After more than a decade of concerted effort, Vijay Balan’s studies have culminated in a novel depicting his grand uncle’s life and times, published by Harper Collins as ‘The Swaraj Spy’ under the historic fiction genre. Without a doubt, Vijay’s painstaking research is evident from the meticulous unraveling of Nair’s life. The writing style is languid and easy, and the reader will soon find himself moving from Malabar to Singapore, through Burma and the jungles of Assam, ending up at what was once the great metropolis of Madras.
Vijay Balan has added meat and bone to the shadowy character
of Nair and made him come alive in his 500-page book. I should, however, mention
that while the book tends to skim over the cruel vagaries of war, as well as the
stark violence and tragedy the Japanese left behind in Singapore, Malaya, and
Burma, the book focuses mainly on the travails of Nair and the games fate
played upon his life. And most importantly, the book ends leaving the reader on
a positive note.
My own involvement in retelling the same story, albeit briefly as a blog post, was coincidental. Many years ago, the story of TP Kumaran Nair found me, while I was searching for something else. My close links with Calicut, the very city of Nair’s origin, made me search deeper for answers on the events surrounding his fate and the subsequent naming of an obscure road, after him. The story was touching, somewhat disheartening actually, and one which I felt that a larger audience should know.
As days went by and the characters became familiar to me
through many other tales and events, I found more and more connections to them.
Nedyam Raghavan, a prominent character and TP Kumaran Nair’s boss at the IIL,
turned out to be a relative, and KP Keshava Menon, yet another from the
Singapore of those days came back to Calicut and worked with A Karunakara
Menon, my great grand uncle, at the Mathrubhumi. A.V. Lakshmi, a.k.a.

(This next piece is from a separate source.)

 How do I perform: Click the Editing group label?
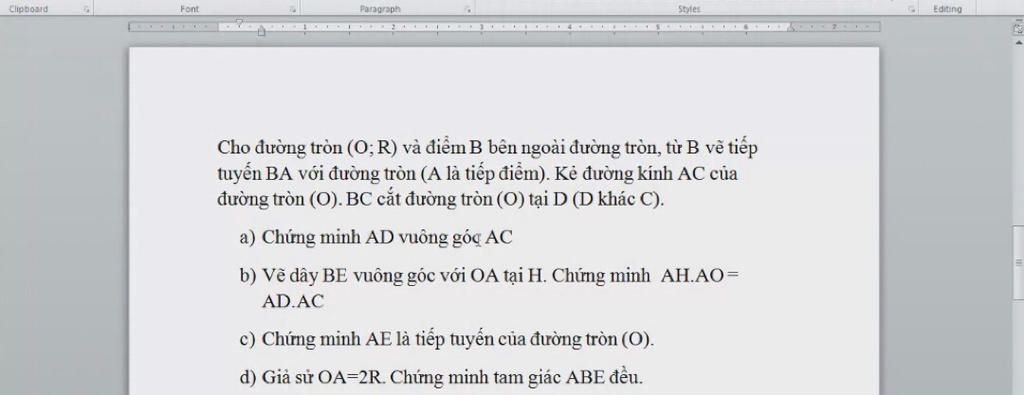pyautogui.click(x=948, y=9)
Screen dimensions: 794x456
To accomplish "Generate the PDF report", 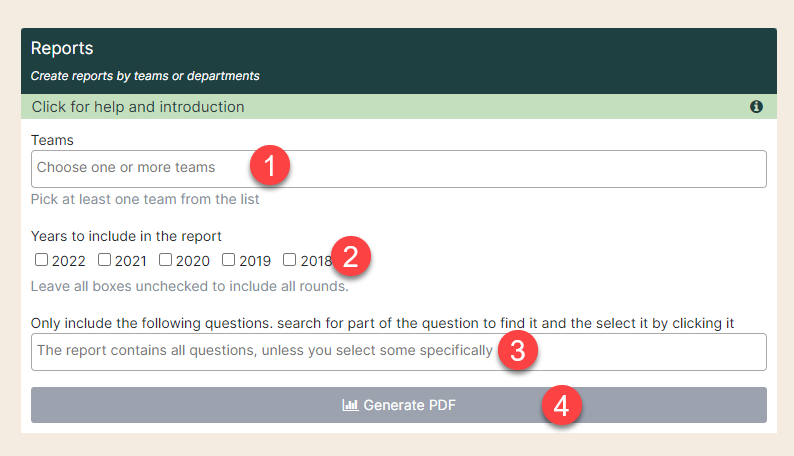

Lakshmi
Sehgal turned out to be the daughter of a neighbor and family friend at
Chalappuram. As some of you may realize, while many of the aristocratic
families toed the Congress line in Calicut, it was only Lakshmi who went the
INA way.
Coming back to the book, while one agrees that the British
in India were self-serving, especially during WW II, with the Americans just
flitting by, the horrors of Japanese occupation, their treatment of the Tamils
and many Malayalee laborers at the Death railway camps, should have found
mention, so also the fate of the millions who had to flee Burma. This would
have lent more sanctity and balance to Nair’s story. Another aspect I observed was
the perpetually buoyant attitude of Nair as depicted, which may not have been a
reality, since many of us know that as a second-class citizen in Singapore, a
place exhibiting a high dose of white racism, Nair seems to display none of the
reticent attitudes usually prevalent among Indians, then and now, in the prose.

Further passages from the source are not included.